Data provided:
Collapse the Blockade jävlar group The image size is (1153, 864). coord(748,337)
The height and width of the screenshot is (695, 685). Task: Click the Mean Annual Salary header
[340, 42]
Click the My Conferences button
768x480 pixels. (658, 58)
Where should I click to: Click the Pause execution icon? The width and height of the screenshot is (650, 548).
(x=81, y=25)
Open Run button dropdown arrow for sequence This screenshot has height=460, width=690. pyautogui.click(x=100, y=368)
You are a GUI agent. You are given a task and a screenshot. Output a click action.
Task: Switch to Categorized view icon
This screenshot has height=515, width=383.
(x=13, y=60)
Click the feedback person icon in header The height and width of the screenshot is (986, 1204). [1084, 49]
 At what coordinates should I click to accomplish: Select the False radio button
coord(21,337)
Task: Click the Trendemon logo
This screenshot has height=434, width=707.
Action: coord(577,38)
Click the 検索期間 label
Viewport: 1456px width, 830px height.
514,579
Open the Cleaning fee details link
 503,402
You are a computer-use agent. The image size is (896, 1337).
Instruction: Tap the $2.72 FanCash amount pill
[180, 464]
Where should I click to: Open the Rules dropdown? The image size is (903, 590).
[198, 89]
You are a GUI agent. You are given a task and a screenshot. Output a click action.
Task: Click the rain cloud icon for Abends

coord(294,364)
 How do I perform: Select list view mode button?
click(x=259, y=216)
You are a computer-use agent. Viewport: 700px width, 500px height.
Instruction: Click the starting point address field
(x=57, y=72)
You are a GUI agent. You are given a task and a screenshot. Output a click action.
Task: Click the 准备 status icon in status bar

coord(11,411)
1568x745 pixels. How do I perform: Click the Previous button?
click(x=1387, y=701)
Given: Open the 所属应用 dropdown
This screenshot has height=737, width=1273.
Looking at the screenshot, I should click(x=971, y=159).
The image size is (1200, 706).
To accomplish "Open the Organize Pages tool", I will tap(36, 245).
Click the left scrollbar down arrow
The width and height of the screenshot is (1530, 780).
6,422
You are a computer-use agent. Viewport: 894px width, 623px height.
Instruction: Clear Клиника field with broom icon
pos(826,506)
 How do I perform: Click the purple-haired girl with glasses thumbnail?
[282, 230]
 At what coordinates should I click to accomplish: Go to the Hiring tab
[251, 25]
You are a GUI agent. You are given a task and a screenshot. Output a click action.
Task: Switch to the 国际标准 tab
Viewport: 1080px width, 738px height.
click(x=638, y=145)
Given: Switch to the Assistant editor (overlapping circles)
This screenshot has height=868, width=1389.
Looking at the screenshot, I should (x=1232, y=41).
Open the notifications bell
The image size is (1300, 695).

Activity: The line with "Instruction: Clear Клиника" through the last line of the entries above: output exactly those lines and nothing else.

Response:
Instruction: Clear Клиника field with broom icon
pos(826,506)
 How do I perform: Click the purple-haired girl with glasses thumbnail?
[282, 230]
 At what coordinates should I click to accomplish: Go to the Hiring tab
[251, 25]
You are a GUI agent. You are given a task and a screenshot. Output a click action.
Task: Switch to the 国际标准 tab
Viewport: 1080px width, 738px height.
click(x=638, y=145)
Given: Switch to the Assistant editor (overlapping circles)
This screenshot has height=868, width=1389.
Looking at the screenshot, I should (x=1232, y=41).
Open the notifications bell
The image size is (1300, 695).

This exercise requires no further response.